● **INFORMATION**:

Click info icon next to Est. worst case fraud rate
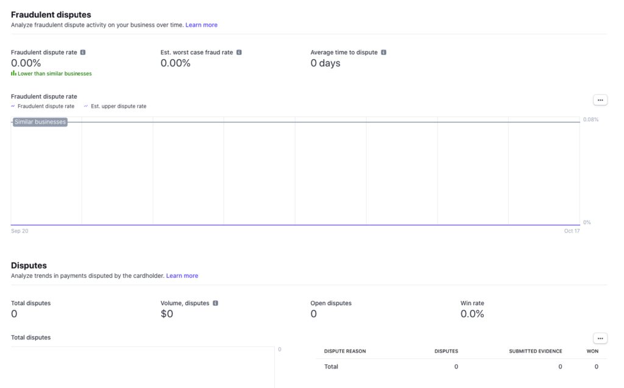The image size is (624, 388). [x=239, y=52]
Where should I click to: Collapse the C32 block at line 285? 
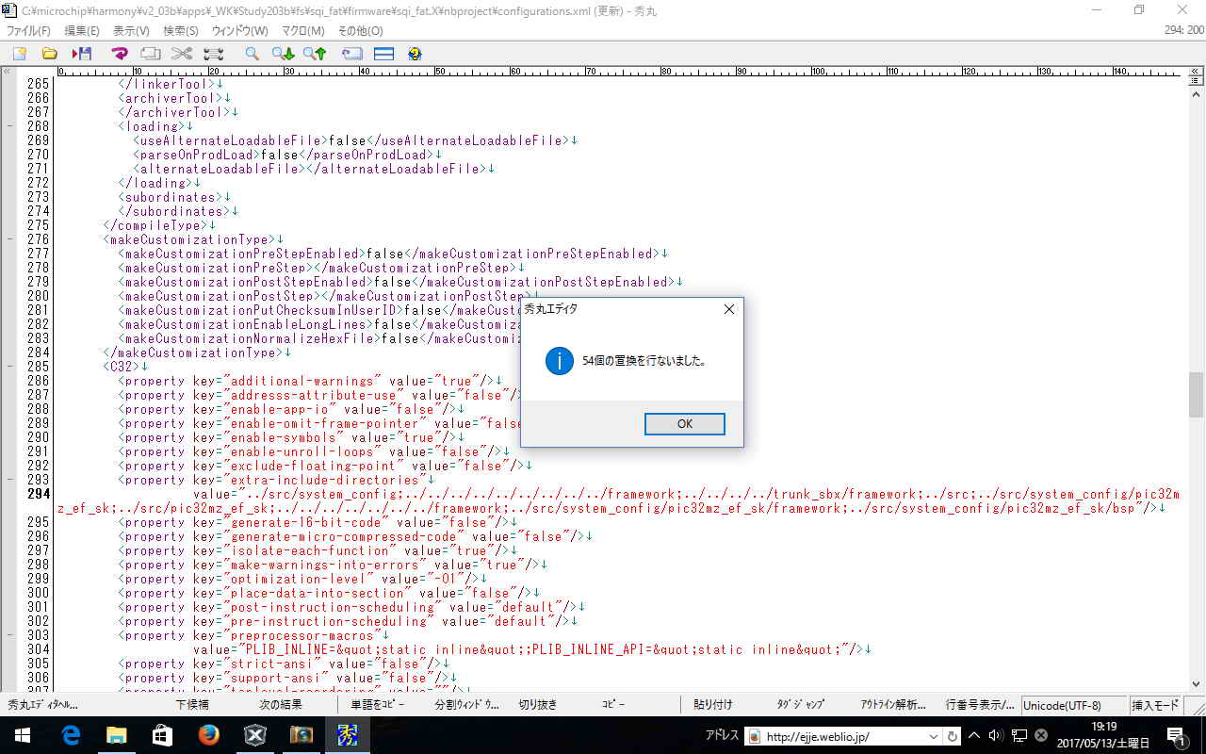tap(9, 367)
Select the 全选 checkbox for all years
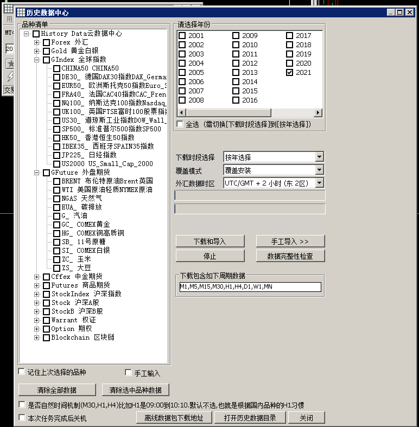The image size is (419, 427). coord(180,124)
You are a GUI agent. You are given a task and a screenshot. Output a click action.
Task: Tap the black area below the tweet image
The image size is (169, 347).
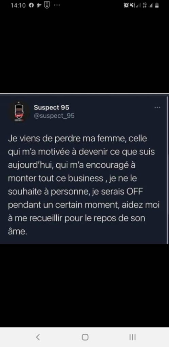(85, 285)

● **TASK OBJECTIVE**: Your answer must consist solely of the lines from the one containing "Where should I" through the last line of the records above, copied exactly, with every picture left out.

● **WRITTEN ANSWER**:
Where should I click to: Collapse the C32 block at line 285? 
tap(9, 367)
Select the 全选 checkbox for all years
The image size is (419, 427). coord(180,124)
You are a GUI agent. You are given a task and a screenshot. Output a click action.
Task: Tap the black area below the tweet image
The image size is (169, 347).
(85, 285)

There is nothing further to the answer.